Antibiotic resistance is becoming a serious global health threat. As bacteria evolve to resist our current medicines, infections that were once easy to treat are becoming deadly again. The World Health Organization (WHO) has identified a list of dangerous bacteria where we urgently need new antibiotics. Unfortunately, most antibiotics being developed today are just slightly modified versions of old ones—and bacteria are already learning how to resist them too. To truly solve this problem, we need to find new ways to attack bacteria. That means discovering new weak spots in bacteria and designing antibiotics that can reach and disable those targets. This project aims to do just that. Our team of international scientists is working together to: - Investigate two specific bacterial enzymes to learn if they are good targets for future antibiotics. - Contribute to increasing our understanding of how drug molecules get inside bacteria, which is one of the biggest challenges in antibiotic development. We’re focusing on three types of harmful bacteria: Pseudomonas aeruginosa, Escherichia coli, and Klebsiella pneumoniae. These are all “Gram-negative” bacteria, which are especially tough to treat because of their strong outer defenses. Our strategy is to study two key enzymes these bacteria use to make fatty acids—molecules they need to survive. Using a combination of techniques, we’ll design and test new compounds that can block these enzymes. At the same time, we’ll study how these compounds enter the bacteria, so we can make sure they actually reach their targets. By combining chemistry, biology, and drug design, this project will not only help us move forward on the road to finding new antibiotics—it will also give us valuable insights into how to design better antibiotics in the future.

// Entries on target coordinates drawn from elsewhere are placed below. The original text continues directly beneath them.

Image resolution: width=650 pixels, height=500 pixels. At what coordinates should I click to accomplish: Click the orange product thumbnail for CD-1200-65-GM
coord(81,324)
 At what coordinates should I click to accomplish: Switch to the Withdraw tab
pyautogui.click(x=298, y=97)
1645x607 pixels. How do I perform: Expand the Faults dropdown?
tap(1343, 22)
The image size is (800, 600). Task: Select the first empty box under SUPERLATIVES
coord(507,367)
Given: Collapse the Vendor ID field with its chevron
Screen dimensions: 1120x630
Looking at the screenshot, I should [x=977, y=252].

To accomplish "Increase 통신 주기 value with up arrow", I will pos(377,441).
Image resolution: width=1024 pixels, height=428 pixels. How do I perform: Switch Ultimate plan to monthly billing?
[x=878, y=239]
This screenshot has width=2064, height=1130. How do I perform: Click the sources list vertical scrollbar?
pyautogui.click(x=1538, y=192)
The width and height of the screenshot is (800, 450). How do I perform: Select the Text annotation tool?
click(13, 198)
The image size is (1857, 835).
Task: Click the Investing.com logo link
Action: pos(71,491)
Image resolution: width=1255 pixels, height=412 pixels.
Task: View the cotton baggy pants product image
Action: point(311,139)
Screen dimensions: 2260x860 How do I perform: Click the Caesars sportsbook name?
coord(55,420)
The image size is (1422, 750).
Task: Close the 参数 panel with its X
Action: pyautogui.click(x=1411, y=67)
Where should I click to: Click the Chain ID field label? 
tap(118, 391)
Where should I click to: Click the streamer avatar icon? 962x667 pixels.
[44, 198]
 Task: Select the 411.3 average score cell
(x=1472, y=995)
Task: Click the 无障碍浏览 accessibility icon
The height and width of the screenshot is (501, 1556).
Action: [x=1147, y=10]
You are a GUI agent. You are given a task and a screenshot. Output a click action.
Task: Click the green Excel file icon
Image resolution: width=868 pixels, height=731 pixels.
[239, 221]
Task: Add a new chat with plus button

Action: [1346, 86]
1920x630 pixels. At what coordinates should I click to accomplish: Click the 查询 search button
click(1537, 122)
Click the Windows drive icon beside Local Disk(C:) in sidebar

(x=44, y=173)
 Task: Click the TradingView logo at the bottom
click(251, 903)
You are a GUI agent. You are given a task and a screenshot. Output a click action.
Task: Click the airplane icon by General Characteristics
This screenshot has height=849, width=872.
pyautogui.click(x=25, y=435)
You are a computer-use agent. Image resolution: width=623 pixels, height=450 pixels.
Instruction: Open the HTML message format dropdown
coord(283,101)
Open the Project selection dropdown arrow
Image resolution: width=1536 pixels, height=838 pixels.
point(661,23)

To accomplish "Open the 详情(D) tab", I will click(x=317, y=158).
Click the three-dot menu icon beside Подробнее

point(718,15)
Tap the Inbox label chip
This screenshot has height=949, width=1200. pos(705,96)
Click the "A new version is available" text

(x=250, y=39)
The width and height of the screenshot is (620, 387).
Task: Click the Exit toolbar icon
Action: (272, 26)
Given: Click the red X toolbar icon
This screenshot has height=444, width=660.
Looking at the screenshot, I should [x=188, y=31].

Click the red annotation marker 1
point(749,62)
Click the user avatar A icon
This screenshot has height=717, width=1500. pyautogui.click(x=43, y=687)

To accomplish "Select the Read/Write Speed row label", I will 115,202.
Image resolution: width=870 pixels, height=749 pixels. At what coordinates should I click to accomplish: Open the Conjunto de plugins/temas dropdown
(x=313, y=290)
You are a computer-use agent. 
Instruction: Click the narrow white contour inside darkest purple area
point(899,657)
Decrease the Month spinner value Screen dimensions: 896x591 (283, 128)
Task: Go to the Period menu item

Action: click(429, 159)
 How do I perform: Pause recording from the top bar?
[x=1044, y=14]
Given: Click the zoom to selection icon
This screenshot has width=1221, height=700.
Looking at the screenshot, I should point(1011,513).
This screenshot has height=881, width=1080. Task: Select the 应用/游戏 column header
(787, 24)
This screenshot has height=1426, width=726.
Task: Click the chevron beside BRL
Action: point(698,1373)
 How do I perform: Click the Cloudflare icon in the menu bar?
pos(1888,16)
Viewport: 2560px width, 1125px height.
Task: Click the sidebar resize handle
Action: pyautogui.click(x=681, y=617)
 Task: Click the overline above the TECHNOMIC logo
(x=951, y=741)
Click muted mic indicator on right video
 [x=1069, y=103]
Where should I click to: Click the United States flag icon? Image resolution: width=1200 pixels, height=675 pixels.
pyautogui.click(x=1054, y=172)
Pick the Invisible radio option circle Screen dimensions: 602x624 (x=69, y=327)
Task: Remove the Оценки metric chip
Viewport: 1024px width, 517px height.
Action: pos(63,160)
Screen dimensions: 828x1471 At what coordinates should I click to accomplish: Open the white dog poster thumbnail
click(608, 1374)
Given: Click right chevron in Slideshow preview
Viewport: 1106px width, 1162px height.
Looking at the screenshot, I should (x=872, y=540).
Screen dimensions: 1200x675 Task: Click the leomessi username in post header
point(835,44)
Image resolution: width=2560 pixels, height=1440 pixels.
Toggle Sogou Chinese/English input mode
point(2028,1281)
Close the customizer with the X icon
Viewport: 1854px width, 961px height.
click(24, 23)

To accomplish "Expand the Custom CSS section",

There is an urgent need for new antibiotics to prevent the looming crisis of antimicrobial resistance and WHO has published a list of bacteria for which antibiotics are in high demand and urged that research and drug discovery efforts are directed toward these. Antibiotics are a prerequisite for modern medicine, however, most of the compounds in clinical development are not fit for purpose at they are derivatives of already known antibiotics and therefore have cross-resistance with existing agents. To tackle this crisis, we need fundamental knowledge on new targets for antibiotics, and we need compounds that can get into bacteria and work on these targets. This project will address this 1) by delivering potent inhibitors on two proposed bacterial protein targets to establish if they are promising targets for future antibiotics and 2) by establishing relationships between compound properties and uptake in bacteria. To reach these highly ambitious goals, we have assembled an interdisciplinary and international team of experts in antibiotic drug discovery, protein dynamics, structure-based drug design, covalent enzyme inhibition, organic synthesis and medicinal chemistry. We will explore two essential enzymes involved in fatty acid synthesis in Pseudomonas aeruginosa, Escherichia coli, and Klebsiella pneumoniae, Gram-negative bacteria for which WHO has stated that new antibiotics are critically needed. We will use a structure-based approach to develop potent inhibitors for chemical target validation. This process will be guided by experimental data about uptake into bacteria to ensure that our compounds reach their targets, a critical step in chemical target validation. Through this we will provide crucial information to advance our understanding of the compound properties that governs uptake in Gram-negative bacteria. This will deliver far-reaching insights, not only for the studied target but antibiotic drug discovery in general.